There are three boxes which are labeled as Rs100, Rs150, and Rs200. One box contains two notes of Rs. 50. The second box contains one note of Rs50 and one note of Rs100 The third box contains two Rs. 100 notes. All boxes are labeled incorrectly.

What is the minimum number of boxes you must check in order to label all boxes correctly?

What breaks yet never falls, and what falls yet never breaks?

I am soft and cuddly that soothe your heart. But, If you pick my last name I am going to tear you all apart. Who am I?

These types of puzzles are known as charades. What you have to do is to find two words that are referred to in the first stanza and the second stanza and put them together to form the third word in the third stanza.

Just for example, if my first refers to 'off' and my second refers to 'ice', then my whole will be the 'office'.

My first is present - future's past -
A time in which your lot is cast.

My second is my first of space
Defining people's present place.

My whole describes a lack of site -
A place without length, breadth, or height.

There are three light switches outside a room. One of the switches is connected to a light bulb inside the room.
Each of the three switches can be either 'ON' or 'OFF'.

You are allowed to set each switch the way you want it and then enter the room(note: you can enter the room only once)

Your task is to then determine which switch controls the bulb?

Which statement is true out of the following?
One statement here is false.
Two statements here are false.
Three statements here are false.

There is a jar in which there are two types of candies.
20 blueberries and 16 strawberries. You perform the following steps:
1) You take out two candies.
2) If the two candies are of the same flavour, you add a blueberry one otherwise, you add the strawberry one.

You repeat these two steps till there is just one candy remaining in the jar.

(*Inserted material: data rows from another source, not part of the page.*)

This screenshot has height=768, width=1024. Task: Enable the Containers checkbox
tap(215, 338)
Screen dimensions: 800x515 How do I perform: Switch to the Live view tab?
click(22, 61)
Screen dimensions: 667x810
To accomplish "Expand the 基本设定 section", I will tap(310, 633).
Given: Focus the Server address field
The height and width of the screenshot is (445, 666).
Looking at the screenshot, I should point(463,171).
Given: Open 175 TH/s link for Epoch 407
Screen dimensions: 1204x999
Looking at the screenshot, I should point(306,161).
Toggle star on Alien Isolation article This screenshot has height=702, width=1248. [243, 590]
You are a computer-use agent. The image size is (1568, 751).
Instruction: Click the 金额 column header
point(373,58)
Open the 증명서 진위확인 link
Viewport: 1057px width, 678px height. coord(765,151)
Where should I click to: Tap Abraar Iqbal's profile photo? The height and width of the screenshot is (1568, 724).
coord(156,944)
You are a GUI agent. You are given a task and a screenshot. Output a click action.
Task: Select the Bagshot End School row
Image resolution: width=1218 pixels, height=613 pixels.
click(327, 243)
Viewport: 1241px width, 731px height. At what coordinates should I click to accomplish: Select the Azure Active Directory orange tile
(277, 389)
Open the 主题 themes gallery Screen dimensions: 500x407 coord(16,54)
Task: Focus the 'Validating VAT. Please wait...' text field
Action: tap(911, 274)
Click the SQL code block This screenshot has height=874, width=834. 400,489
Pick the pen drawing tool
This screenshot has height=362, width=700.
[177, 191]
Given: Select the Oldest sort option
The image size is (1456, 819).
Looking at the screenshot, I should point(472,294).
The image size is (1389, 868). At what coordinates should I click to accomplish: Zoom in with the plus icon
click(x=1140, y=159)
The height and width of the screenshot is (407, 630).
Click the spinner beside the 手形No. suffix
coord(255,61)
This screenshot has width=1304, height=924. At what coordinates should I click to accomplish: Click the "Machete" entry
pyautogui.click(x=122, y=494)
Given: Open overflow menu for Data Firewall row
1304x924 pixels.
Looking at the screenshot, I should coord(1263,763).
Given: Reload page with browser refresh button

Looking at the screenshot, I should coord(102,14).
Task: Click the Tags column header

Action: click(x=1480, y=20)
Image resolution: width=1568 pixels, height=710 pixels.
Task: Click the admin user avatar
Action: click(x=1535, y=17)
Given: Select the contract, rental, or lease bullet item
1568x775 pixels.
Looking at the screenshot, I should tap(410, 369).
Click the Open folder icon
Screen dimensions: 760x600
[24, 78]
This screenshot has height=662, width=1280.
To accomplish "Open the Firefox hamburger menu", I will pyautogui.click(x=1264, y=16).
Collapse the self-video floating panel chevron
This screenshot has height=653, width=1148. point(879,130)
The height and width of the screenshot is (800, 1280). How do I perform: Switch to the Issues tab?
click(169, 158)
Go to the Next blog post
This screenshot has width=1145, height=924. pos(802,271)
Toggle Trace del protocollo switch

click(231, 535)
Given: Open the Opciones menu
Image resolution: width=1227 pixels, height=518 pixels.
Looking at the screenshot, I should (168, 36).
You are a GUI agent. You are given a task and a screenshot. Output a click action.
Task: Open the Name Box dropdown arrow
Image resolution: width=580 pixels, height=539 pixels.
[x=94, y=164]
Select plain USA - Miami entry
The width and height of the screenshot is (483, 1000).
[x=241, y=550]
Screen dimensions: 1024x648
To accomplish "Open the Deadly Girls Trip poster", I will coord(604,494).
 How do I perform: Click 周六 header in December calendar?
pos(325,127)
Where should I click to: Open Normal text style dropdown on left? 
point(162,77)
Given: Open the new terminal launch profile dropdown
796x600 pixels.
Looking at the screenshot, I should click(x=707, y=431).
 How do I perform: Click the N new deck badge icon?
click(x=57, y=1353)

Which flavoured candy will be left?

Can you make a fire with just a single stick?

Three men in a cafe order a meal the total cost of which is $15. They each contribute $5. The waiter takes the money to the chef who recognises the three as friends and asks the waiter to return $5 to the men.

The waiter is not only poor at mathematics but dishonest and instead of going to the trouble of splitting the $5 between the three he simply gives them $1 each and pockets the remaining $2 for himself.

Now, each of the men effectively paid $4, the total paid is therefore $12. Add the $2 in the waiters pocket and this comes to $14. Where has the other $1 gone from the original $15?

What is common among 11, 69, and 88?